Sunday, November 11, 2012

Tutorial: How To Patch Pants

This little tutorial will show you how to patch a pair of pants. The decorative embroidery floss is not necessary -- you could use regular thread instead, but it sure is cute on little boy pants.

You will need a pair of pants with a hole, sharp scissors, thread, a sharp needle, a piece of cotton fabric, and a piece of fusible webbing. If you want to make a colourful stitch around the edge, also get embroidery floss and a bigger embroidery needle (make sure its a pointy one).

The cotton fabric can be quilting cotton or a piece of an old shirt. Make sure its not stretchy -- like t-shirt fabric. Fusible webbing can be found in any fabric store -- just ask the helpful staff. You only need about 5 or 6 inches, unless you have a lot of patching to do.

Wash the pants. Before we put the patch on, we need to mend the pants so that the fabric is strong enough to hold the patch.

Thread your needle and tie a knot at the end.

To tie a knot, make a loop and push the end of the thread through the loop. Pull it tight. You will probably need to knot the thread two or three times to get a big enough knot to stay.

Push the needle into the pants just below one side of the rip, were the fabric is still all together.
Pull it out at the edge of the rip, and then weave your needle in and out of the strings left by the rip. Make sure the needle comes out for the last time on the other end of the rip, where you are pack to undamaged fabric. Pull tight. Turn the needle around, and do the same thing, starting from the other side. Go back and forth, weaving the thread through and tightening it before each turn until you come to the end of the rip. Then tie off your thread (I explain how to do this below).

You rip will now look something like this.

Now, but a piece of fusible webbing slightly longer and wider than the size of your stitched up rip. Lay the shiny, slightly textured side down on your patching fabric. Iron in place, following the directions that come with the webbing.

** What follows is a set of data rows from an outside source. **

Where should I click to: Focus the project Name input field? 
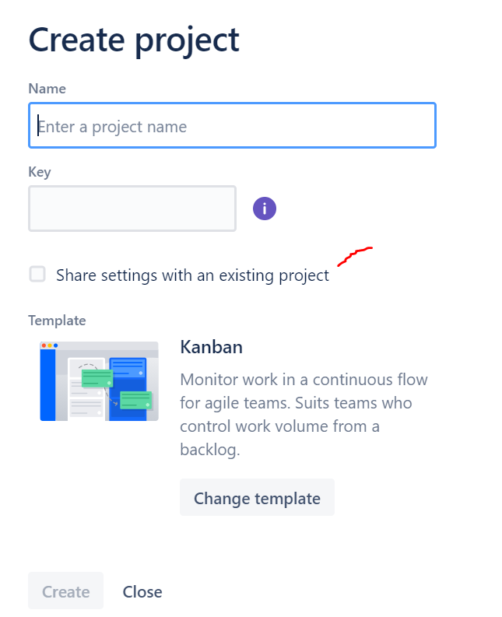[232, 126]
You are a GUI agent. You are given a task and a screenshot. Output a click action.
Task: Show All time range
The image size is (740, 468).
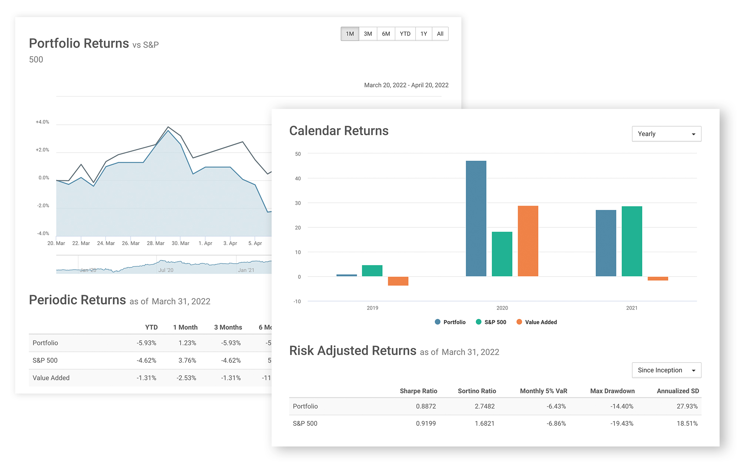(440, 34)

If this has been done properly, it should stick to the fabric like this.

Let cool and peel off the paper. The webbing should now be shiny and tacky. Cut the patch to the size you want it.

Place the patch over your mended rip. (Do you like my funky blue nail polish?)

Iron the patch in place. Make sure the iron is not too hot, and that you put lots of pressure on it.

If you are feeling lucky, you could stop here and let the patch be. But the directions on the webbing say "gentle wash only" and that doesn't give me a lot of confidence that its going to survive a day in the life of a little boy's pants. So I'm going to stitch it in place, just to make sure.

If you want to use normal thread to stitch it down, just re-thread your needle and tie a knot at the end the same as before. If you want to use embroidery floss, take an emboidery needle and some co-ordinating embroidery floss and do the same.

You might want to put a book or some cardboard inside the pants leg so you don't accidentally sew the patch to both the front and the back of your pants, thus causing a mess and much cursing and grumbling and stitch picking. Want to know why I'm researching Montreal? I'll tell you later.

Starting from inside the pants, push your needle through the fabric about a 1/4 inch (5cm) from the edge of the patch.

Pull the needle through, and push it through the fabric so it goes in and out again.

Pull through to complete the stitch. Continue to stitch along all the edges of the patch. You might want to do this in a few sessions, as it is hard work for your fingers.

When you are done, flip your pants inside out, and push the needle through to the inside of the pants.

Now we will tie the floss off. Do a small stitch in the back, but don't quite pull it all the way through. Instead leave a little loop. Slide your needle through this loop and pull the thread through to make a knot.

Pull tight to make a knot. Trim your knots.

Congratulations, you're done! Good work.